Why Even Experts Fall for Art Forgery

Posted on December 8, 2015

Photo source: Flickr

The average person might be fooled by a fake Monet made of acrylic paint and mixed with K-Y Jelly, but wouldn’t an art aficionado know better? And yet the infamous British artist John Myatt was able to sell more than 200 forgeries of famous 19th- and 20th-century painters between 1986 and 1994, pawning more than $3 million worth of art until he was finally arrested and sentenced to prison.

So how do some of the best art dealers, curators, and collectors get fleeced by con artists? In many cases, it’s precisely because they’re experts, according to Noah Charney, author of The Art of Forgery. The majority of successful forgers that Charney describes “set a trap without being too specific,” where an art professional gets to “enthusiastically authenticate” and uncover a new piece of work by a Mark Rothko or a Robert Motherwell, so it feels like a personal triumph. And once an expert “goes out on a limb” and verifies a painting, it’s virtually impossible for them to psychologically backtrack. Let’s be honest,” he said, “every art historian wants to be Indiana Jones and wants to find lost treasures.”

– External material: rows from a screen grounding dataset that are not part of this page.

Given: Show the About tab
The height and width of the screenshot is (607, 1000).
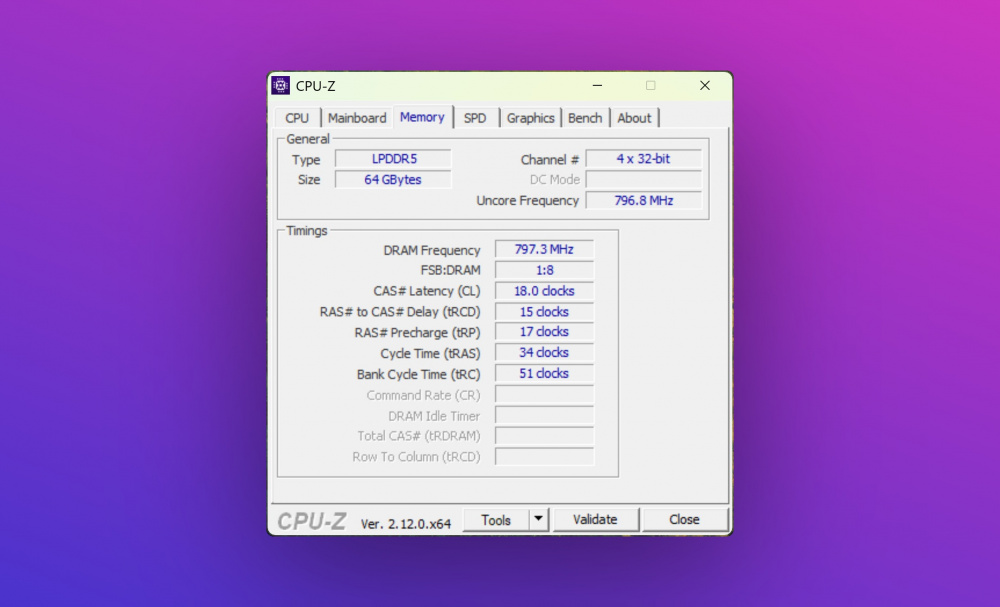Looking at the screenshot, I should point(634,118).
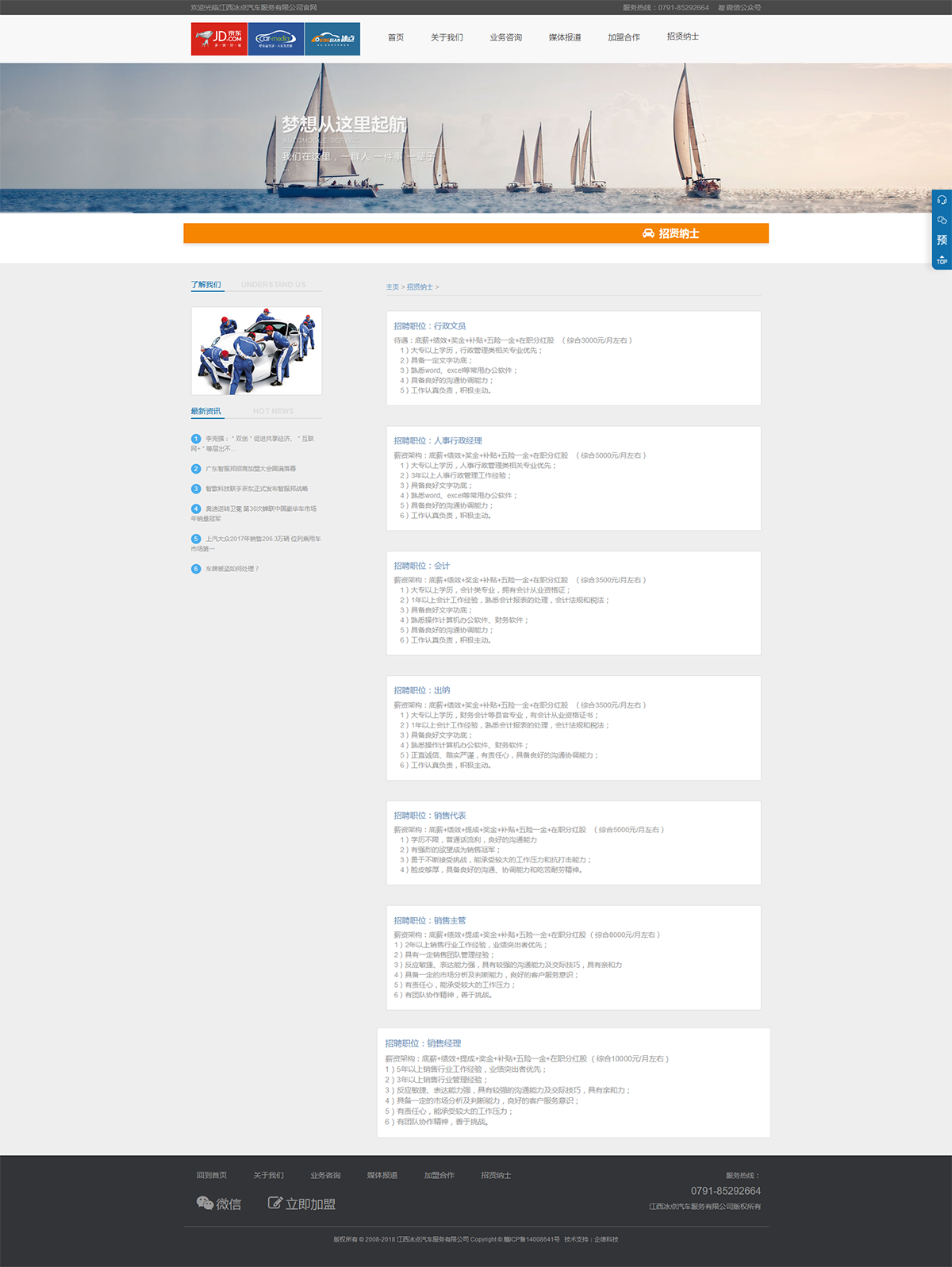Select 媒体报道 in the top navigation

coord(565,37)
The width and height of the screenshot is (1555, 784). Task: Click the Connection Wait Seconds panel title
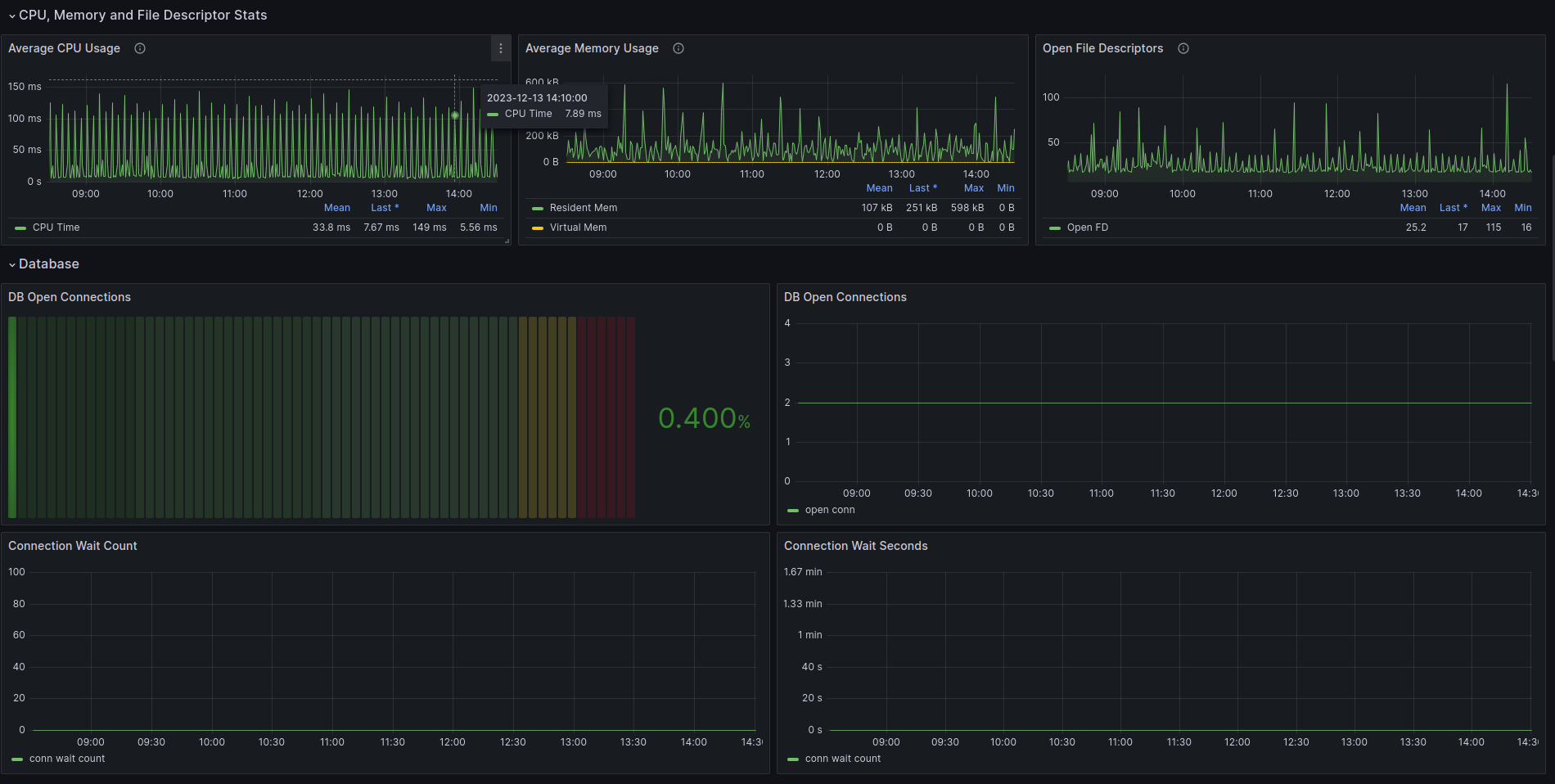pyautogui.click(x=856, y=546)
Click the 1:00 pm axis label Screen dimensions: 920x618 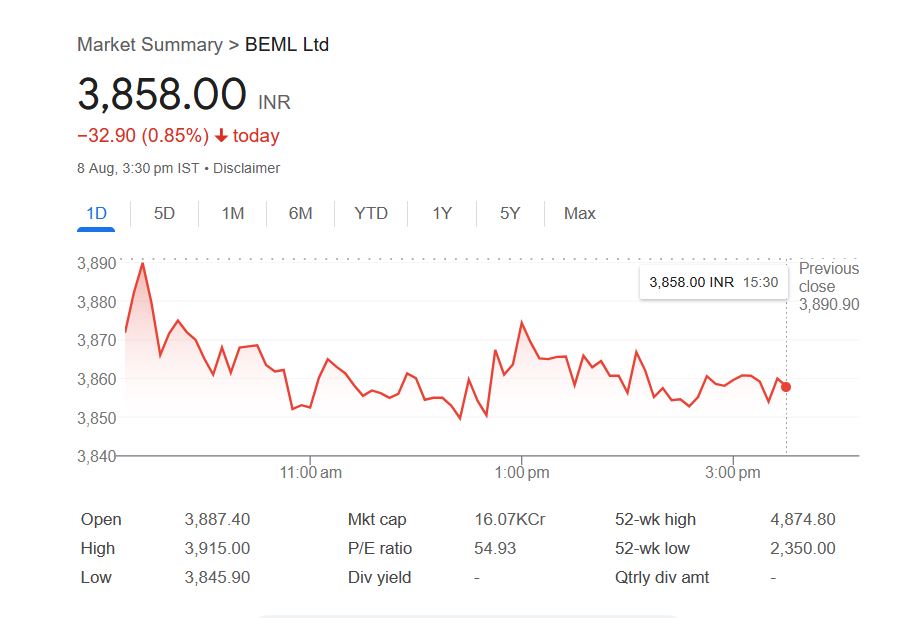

In fact, a paper published in the Journal of Consumer Research showed that too much expertise can negatively impact a person’s judgment when it comes to comparing two products. "There is a blanket assumption that knowledge and expertise are always good," says Ravi Mehta, business professor at the University of Illinois and the study’s co-author. "What we show is that it's not always true. Expertise is a double-edge sword." Some scientists call this the paradox of expertise.

At the same time, if a fake is good enough to fool the art doyens, maybe it really should be hanging in a museum. At least that’s what prominent art critic Blake Gopnik argued when he praised forgeries for sometimes giving the world artworks that great artists simply never got around to making.